Information provided:

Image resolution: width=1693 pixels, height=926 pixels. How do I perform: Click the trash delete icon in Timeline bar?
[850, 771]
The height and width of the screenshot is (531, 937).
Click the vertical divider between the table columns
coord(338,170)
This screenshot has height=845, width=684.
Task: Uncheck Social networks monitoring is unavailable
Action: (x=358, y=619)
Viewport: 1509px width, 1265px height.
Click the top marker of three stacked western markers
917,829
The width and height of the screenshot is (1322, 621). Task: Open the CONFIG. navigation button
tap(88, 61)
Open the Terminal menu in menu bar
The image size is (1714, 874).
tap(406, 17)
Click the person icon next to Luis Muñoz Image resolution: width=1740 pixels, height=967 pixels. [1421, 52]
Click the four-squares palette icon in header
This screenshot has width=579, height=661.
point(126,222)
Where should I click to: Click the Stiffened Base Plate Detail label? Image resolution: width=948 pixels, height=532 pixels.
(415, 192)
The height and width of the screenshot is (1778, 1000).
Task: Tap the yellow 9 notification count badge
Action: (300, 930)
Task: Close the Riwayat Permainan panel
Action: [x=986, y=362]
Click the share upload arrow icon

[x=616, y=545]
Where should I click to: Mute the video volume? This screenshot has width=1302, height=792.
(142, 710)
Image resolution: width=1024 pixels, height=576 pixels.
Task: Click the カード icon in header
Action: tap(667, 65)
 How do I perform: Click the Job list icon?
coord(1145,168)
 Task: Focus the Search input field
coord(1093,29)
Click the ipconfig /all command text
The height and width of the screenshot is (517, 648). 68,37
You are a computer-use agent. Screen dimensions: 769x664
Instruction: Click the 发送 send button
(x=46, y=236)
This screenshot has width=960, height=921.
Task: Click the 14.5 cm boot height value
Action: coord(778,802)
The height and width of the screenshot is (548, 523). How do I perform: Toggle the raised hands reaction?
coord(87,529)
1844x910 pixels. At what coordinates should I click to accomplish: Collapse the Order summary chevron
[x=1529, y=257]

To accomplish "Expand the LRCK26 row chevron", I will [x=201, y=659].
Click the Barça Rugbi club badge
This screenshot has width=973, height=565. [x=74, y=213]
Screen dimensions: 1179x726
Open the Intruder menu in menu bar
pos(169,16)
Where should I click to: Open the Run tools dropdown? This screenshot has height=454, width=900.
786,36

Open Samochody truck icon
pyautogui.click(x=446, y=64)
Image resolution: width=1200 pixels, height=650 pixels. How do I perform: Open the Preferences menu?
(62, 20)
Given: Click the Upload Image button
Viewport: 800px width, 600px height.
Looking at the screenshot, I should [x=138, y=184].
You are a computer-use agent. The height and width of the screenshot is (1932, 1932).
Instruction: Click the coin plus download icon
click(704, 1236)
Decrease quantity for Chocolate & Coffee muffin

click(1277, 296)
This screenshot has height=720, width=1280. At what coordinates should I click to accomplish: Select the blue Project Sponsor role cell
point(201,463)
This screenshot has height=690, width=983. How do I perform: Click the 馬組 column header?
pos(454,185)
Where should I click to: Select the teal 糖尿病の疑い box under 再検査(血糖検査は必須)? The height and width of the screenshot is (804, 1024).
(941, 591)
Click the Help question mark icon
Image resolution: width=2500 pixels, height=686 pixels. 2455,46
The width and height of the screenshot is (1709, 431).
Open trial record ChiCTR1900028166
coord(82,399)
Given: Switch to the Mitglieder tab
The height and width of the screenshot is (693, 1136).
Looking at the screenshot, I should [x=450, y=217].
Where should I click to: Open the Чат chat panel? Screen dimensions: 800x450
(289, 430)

What to do: Set down exactly, and only, the lines of the data above from the line containing "The height and width of the screenshot is (693, 1136)." through the last one.

Reply:
The height and width of the screenshot is (693, 1136).
Looking at the screenshot, I should [x=450, y=217].
Where should I click to: Open the Чат chat panel? Screen dimensions: 800x450
(289, 430)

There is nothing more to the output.